Register multiple routes using range for loop slices/map

So the problem was that you actually used this code:

for _, path := range paths {
    http.HandleFunc(path, func(w http.ResponseWriter, req *http.Request) {
        fmt.Fprintf(w, path)
    })
}

You used a function literal, a closure as the handler function to register. Closures capture the context they refer to, in your case the path loop variable.

But there is only a single path loop variable, its value is overwritten in each iterations of the loop, and its final value will be the last path. Relevant section from the spec: For statements with range clause:

The iteration variables may be declared by the “range” clause using a form of short variable declaration (:=). In this case their types are set to the types of the respective iteration values and their scope is the block of the “for” statement; they are re-used in each iteration. If the iteration variables are declared outside the “for” statement, after execution their values will be those of the last iteration.

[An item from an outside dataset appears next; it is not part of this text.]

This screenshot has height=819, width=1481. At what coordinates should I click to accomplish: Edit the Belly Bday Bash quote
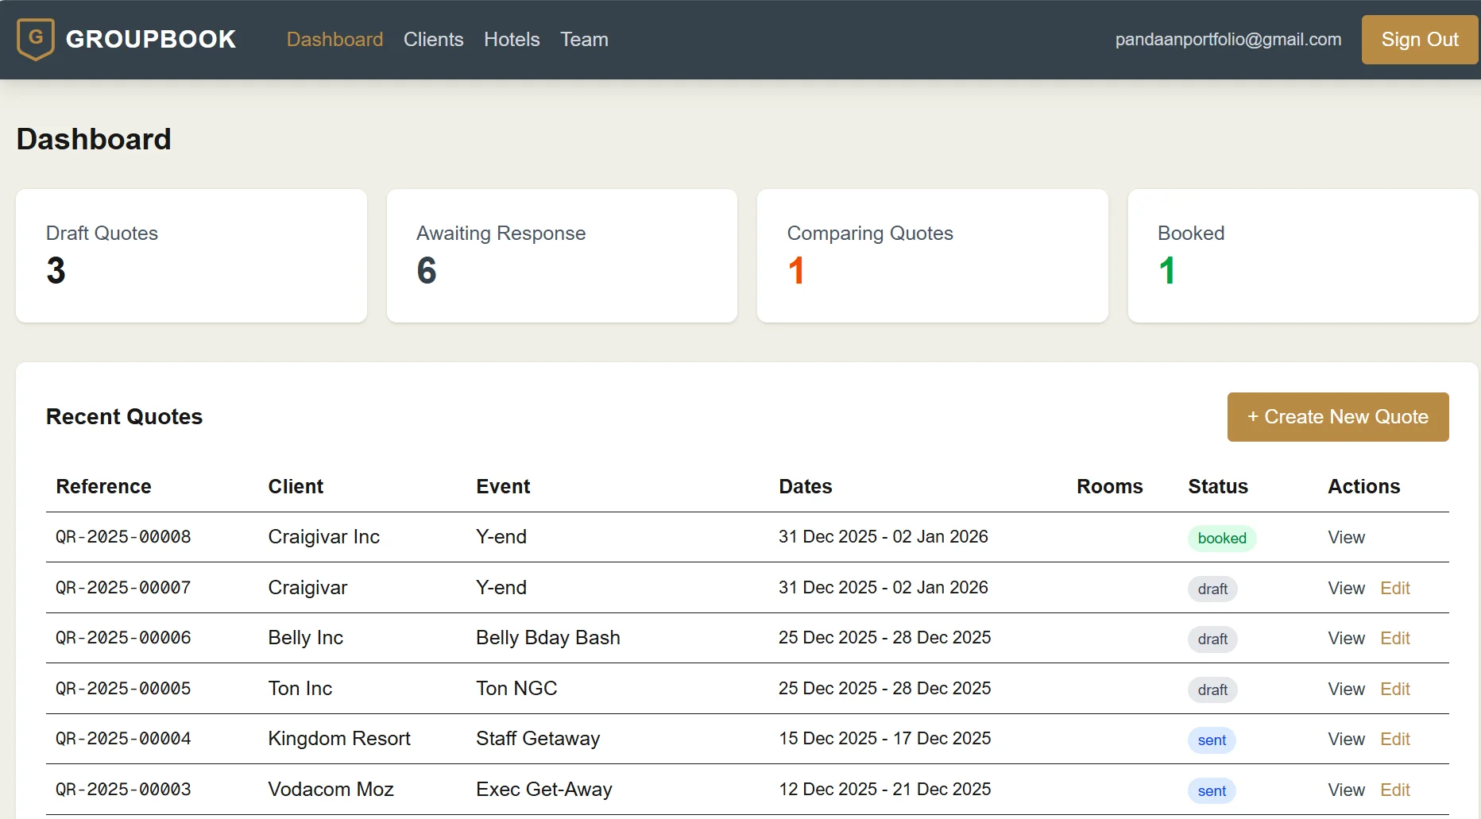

Once the for loop is finished, and you start making requests, each registered handler function will send back the value of this single path variable. That’s why you see the last path returned for all requested paths.

Solution is easy: create a new variable in each iteration, and use that in the handler function:

for _, path := range paths {
    path2 := path
    http.HandleFunc(path2, func(w http.ResponseWriter, req *http.Request) {
        fmt.Fprintf(w, path2)
    })
}

What happens here is that we use a short variable declaration in each iteration to create a new variable, initialized with the value of the path loop variable. And the handler function we register will refer to this new variable, unique only to one registered path.

Another, equally good solution is to use an anonymous function with a parameter to pass the path string. Might be harder to understand though:

for _, path := range paths {
    func(p string) {
        http.HandleFunc(p, func(w http.ResponseWriter, req *http.Request) {
            fmt.Fprintf(w, p)
        })
    }(path)
}

What happens here is that we call an anonymous function, passing the current path value to it, and it registers the handler function, using only the parameter of this anonymous function (and there’s a new, distinct local variable allocated for each call).